Carson could tell from looking at Vivi’s phone that she had gotten Carson’s last text. Sorry about the pan, Mama, and the tequila wasn’t me. I love you. The timing of the text was so close to what the police said was the point of impact that Carson wondered if Vivi had been reading her text instead of watching the road, and that Carson’s apology was the reason her mother was killed. You’ll be the death of me, Carson Marie. Savannah assured Carson that the place where the police found the phone indicated that the phone had not been held in front of Vivi’s face but rather at her side. Was Savannah making that up? It was possible but Carson clung to the maybe-a-lie like a lifebuoy.

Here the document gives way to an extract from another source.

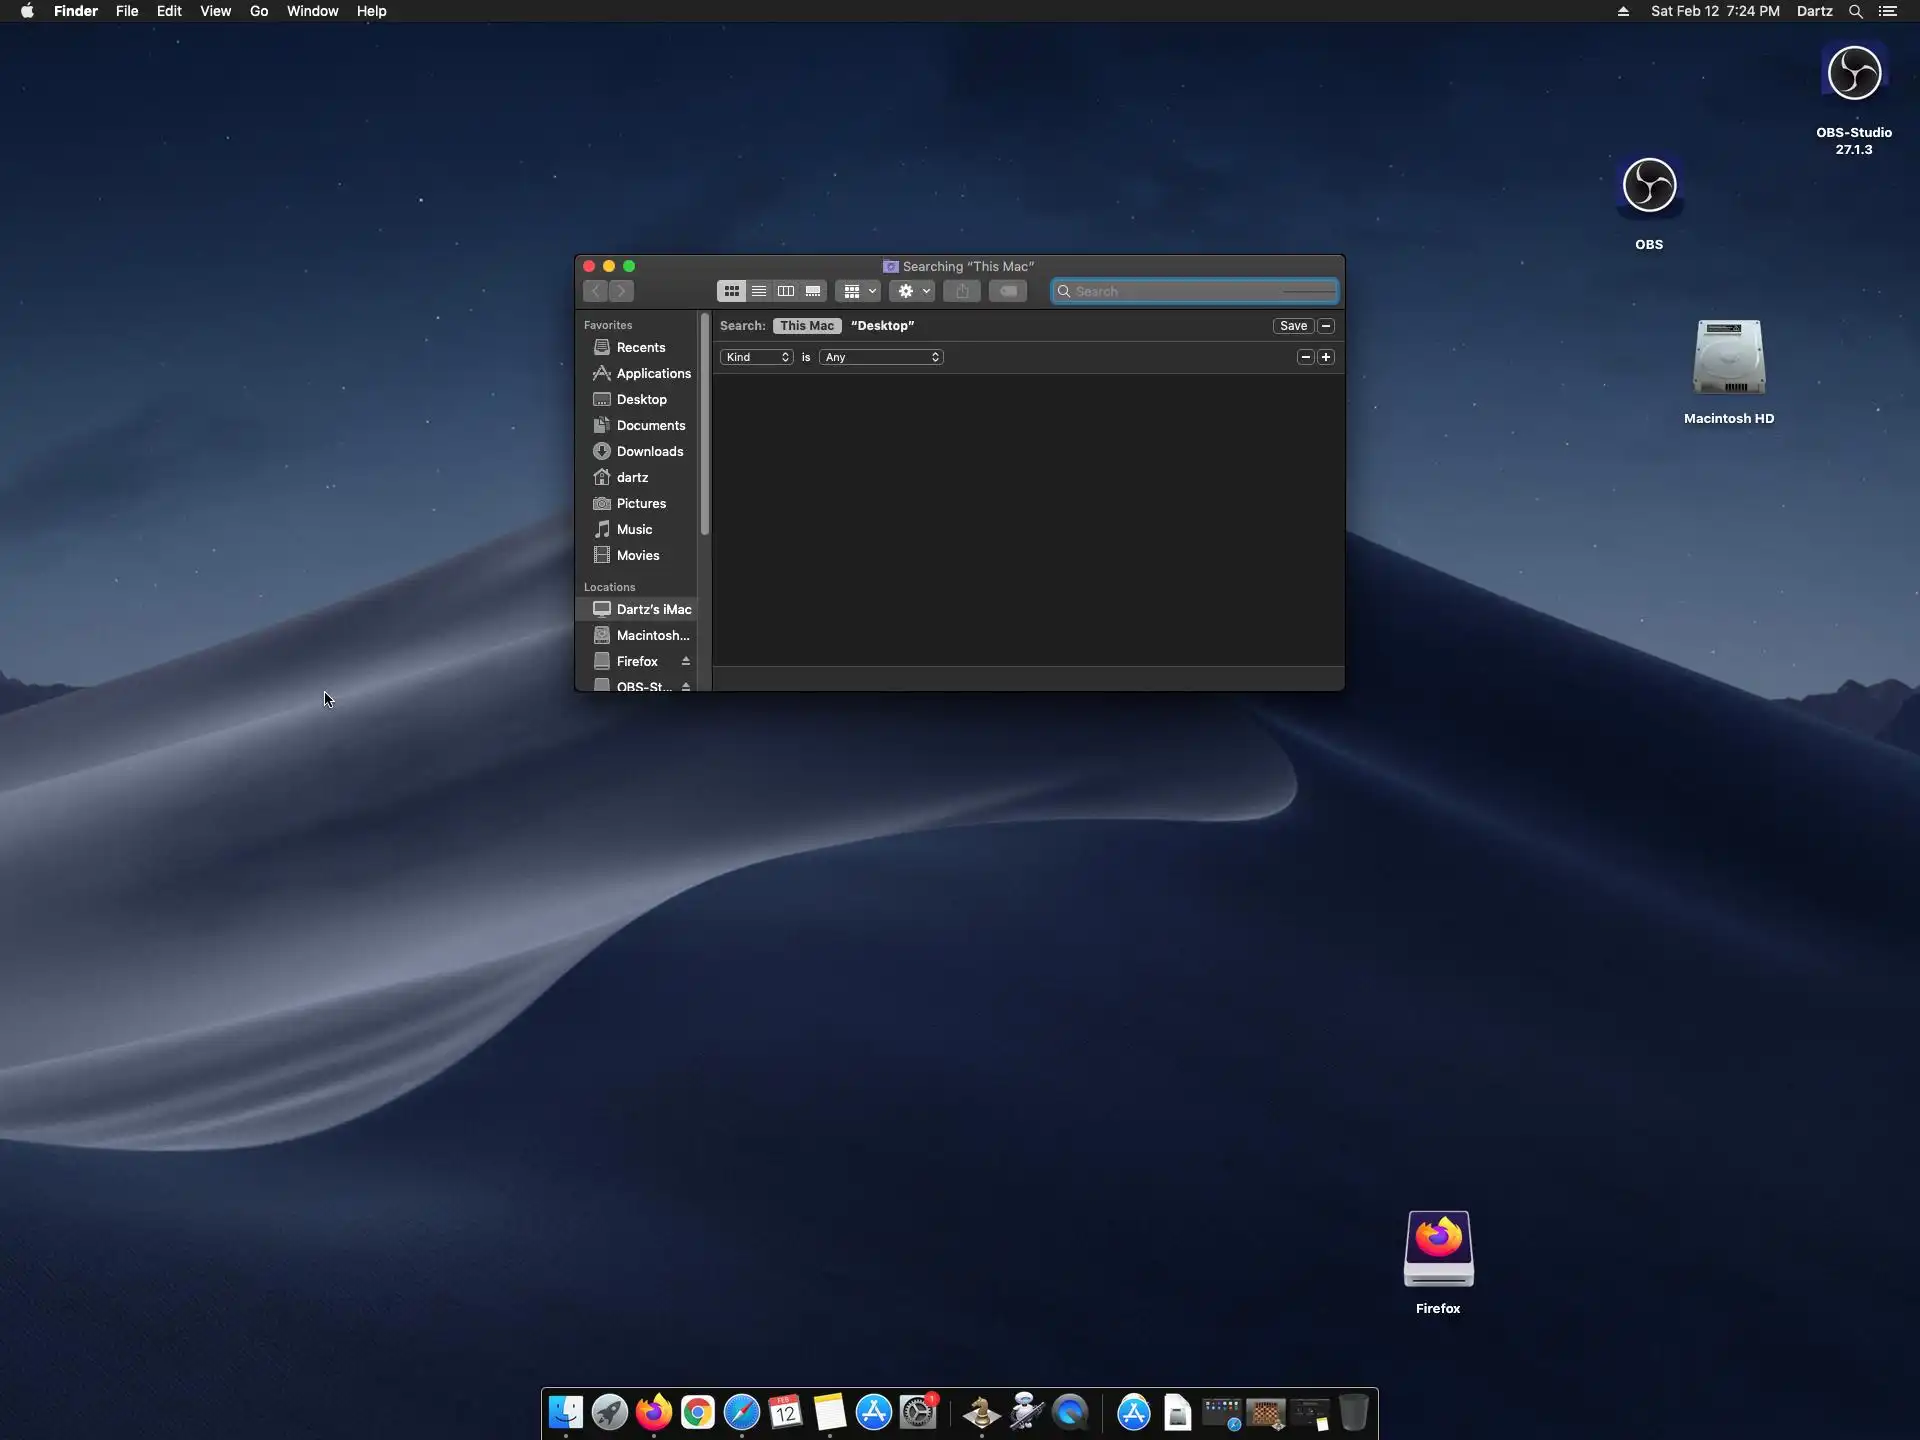Switch to column view in Finder toolbar
This screenshot has width=1920, height=1440.
(786, 291)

She couldn’t take another breath otherwise.
By seven o’clock, as the sun is starting to slant toward its descent, the Oystercatcher is at maximum capacity and all the customers are deliriously happy—eating, drinking, taking selfies, singing along with Sean, talking and laughing as though nothing bad could ever happen, as though they were all going to live forever.
Carson gets lots of tips but she can’t bring herself to ring the damn bell; it feels like a button that’s out of her reach, a bar she can’t clear. She asks the kiss-ass barback, Jamey (boy), to cover while she goes to the bathroom. She needs something. The Ativan took the edge off, but the downside is she’s in a fog. She has some coke but she isn’t sure how it will mix with her grief. Still, she’s back at work; she needs to be up, up, up. She’s only halfway through her shift.
She taps some out on her thumb, snorts. Ah, okay. Her eyes water; it’s bitter, sharp. She sits on the toilet waiting for the rush but it’s slow to come, so she bumps. She feels her heart kick-start. Great, she’s back in the game.